Vielleicht ist es bald an der Zeit, eine neue Epoche der Aufklärung einzuleiten?
Spirituell betrachtet ist der Glaube an die Verstandeslogik unseres denkenden Ichs nur eines von zahlreichen Glaubensbekenntnissen bzw. eine von vielen Bewusstseinspositionen im Spiegelkabinett der Maya (projizierte Welt), die unser Wesen (Atman), das wir wirklich sind, mit dem Schleier der Unwissenheit (Avidya) verhüllen.
Dies ist auch der Grund, warum keiner empirischen Wissenschaft jemals wirklich der Durchbruch gelungen ist im Ansinnen, dass endlich alles gut werden möge, die Weltenformel, das Allheilmittel gefunden werde, um uns Menschen von Not und Leiden zu erlösen. Folgen wir dieser falschen Fährte, bleibt uns nichts als ein bisschen Trost in der Hoffnung, dass irgendein Wissenschaftler schon noch das „richtige“ Mittel finden wird. Deshalb dürfen sich in Zeiten der Not die wissenschaftlichen „Trost-spender“ so großer Beliebtheit erfreuen, darf in Deutschland sinnbildlich ein gewisser Herr „Drost-en“ durch virologische Künste zum Hohepriester aufsteigen, wofür er gewiss einen „Drost-preis“ verdienen wird.

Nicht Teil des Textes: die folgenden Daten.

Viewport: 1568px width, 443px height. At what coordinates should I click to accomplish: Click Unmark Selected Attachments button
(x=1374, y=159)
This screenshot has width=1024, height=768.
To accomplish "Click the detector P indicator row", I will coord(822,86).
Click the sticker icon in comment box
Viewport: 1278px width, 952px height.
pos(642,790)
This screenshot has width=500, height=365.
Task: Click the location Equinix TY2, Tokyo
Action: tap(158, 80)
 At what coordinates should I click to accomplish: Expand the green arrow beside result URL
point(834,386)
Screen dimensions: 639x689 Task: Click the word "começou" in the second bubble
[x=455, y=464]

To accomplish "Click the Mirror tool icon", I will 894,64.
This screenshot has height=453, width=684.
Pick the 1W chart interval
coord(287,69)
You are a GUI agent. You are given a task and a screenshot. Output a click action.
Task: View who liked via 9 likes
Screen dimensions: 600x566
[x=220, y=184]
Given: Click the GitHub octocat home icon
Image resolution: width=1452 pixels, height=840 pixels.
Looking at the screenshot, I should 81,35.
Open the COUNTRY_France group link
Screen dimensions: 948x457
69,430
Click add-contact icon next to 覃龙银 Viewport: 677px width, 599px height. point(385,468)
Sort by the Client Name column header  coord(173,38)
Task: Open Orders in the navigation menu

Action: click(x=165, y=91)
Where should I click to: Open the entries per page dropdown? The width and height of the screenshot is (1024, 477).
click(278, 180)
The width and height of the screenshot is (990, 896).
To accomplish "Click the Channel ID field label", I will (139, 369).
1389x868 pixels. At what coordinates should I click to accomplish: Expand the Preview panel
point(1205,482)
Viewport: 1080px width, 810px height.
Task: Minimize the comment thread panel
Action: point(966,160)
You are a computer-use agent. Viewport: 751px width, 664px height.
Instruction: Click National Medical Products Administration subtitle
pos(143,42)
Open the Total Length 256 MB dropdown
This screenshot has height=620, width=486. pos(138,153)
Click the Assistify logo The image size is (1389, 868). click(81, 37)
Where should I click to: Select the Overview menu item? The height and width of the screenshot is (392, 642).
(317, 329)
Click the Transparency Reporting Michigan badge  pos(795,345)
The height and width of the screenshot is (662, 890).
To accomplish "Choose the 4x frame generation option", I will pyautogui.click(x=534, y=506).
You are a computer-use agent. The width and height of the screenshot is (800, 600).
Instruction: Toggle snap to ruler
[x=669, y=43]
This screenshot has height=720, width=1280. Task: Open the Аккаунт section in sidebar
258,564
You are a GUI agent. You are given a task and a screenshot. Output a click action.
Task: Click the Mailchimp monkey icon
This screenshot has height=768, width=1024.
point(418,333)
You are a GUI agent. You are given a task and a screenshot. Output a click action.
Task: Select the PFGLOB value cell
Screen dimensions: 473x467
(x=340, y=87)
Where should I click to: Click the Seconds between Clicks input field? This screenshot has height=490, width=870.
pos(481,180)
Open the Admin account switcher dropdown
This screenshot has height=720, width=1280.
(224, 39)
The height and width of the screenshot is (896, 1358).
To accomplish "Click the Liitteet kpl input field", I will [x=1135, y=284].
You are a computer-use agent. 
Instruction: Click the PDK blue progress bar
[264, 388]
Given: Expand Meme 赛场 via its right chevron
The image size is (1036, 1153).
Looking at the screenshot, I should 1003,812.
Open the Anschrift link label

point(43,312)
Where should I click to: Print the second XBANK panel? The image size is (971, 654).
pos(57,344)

Die spirituellen Künste des initiatischen Yoga hingegen geben sich weder mit Trostspenden noch mit Trostpreisen zufrieden, da sie wissen, dass sich wirklicher Frieden allein jenseits vergänglicher tröstlicher Erfahrung offenbart: Nämlich im reinen Gewahrsein allumfassenden Bewusstseins hinter den Trostobjekten als „Trust“, als tiefes, bedingungsloses Vertrauen in das Absolute (Brahman), was unsere denkende Wahrnehmung übersteigt. Dieses ist nicht mit wissenschaftlicher Logik zu ermessen, sondern kann erst erkannt werden, wenn es uns wie Schlangenschuppenhaut von den Augen fällt, dass das, was uns als Erreger erregt, die Schlange ist, die wir unbewusst auf das stille Seil unserer universellen „Seelenleinwand“ (Atman) projizieren.